A sybaritic day in Shanghai
Yunnan folk cuisine at Lost Heaven in Shanghai, China
Yesterday was our first exposure to the Lu Jia Bang Fabric & Tailor Market where we logged several enthusiastic hours pawing through thousands of bolts of silk, velvet, wool, cashmere and linen. Once we selected favorite fabrics, we began working with vendors and tailors to design made-to-order custom dress shirts and blazers and slacks and dresses and coats. If you've never built your own clothes before, it's a little hard to imagine how much fun this can be.

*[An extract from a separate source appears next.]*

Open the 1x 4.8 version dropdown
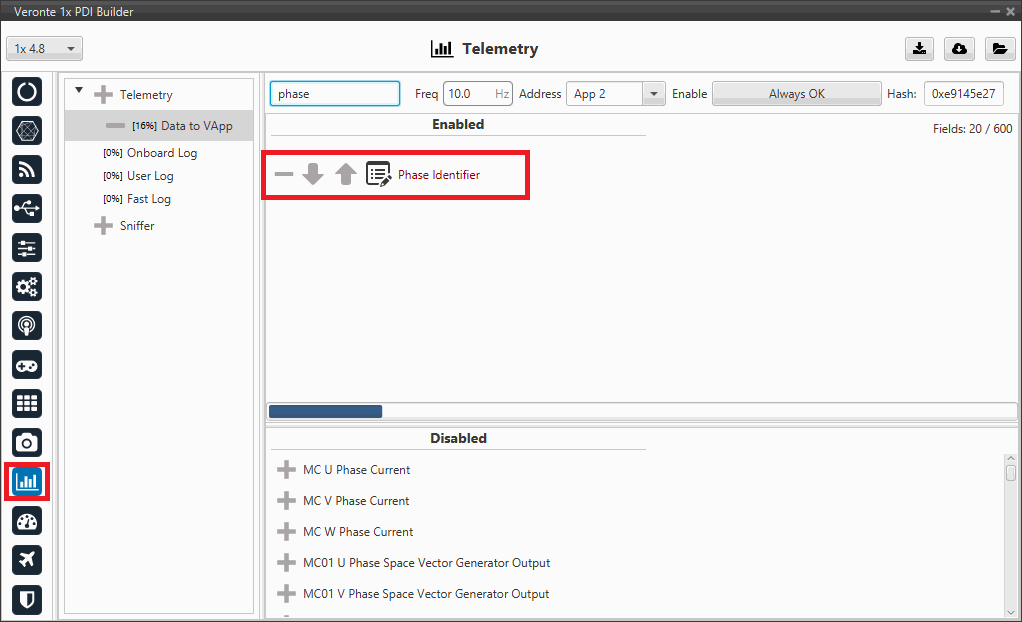The image size is (1022, 622). (x=45, y=49)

And the prices in China (my experience is limited to Beijing and Shanghai) are unbelievably inexpensive. For example, a pair of dapper wool/silk blend dress slacks, cuffed and lined with silk, custome fitted in less than three days ran about $28.00. The same pair of pants purchased off the rack (not custom tailored) from a designer back in New York would have easily cost ten times as much, or about twenty times as much if made to order. So, if you haven't ever built your own clothing, and you happen to be in Shanghai, swing by the Lu Jia Bang Fabric & Tailor Market.
Afterward, we headed off to the Everlasting Spa for 70 minute foot massages. My wife, brother, sister-in-law and I sat side-by-side in a dimly lit room on velvet lounge chairs while sipping tea to candle light. After a foot soak in water just a degree or two below scalding while enduring a powerful back massage, we stretched out and experience the most attentive foot pampering I've ever experienced. Health restored, we headed off to Lost Heaven where we met up with a group of my brother's friends for a delicious Yunnan folk cuisine dinner. I must have sampled almost two dozen exotic dishes with plenty of feisty, fermented grape juice to lubricate the evening. What a day in Shanghai, China!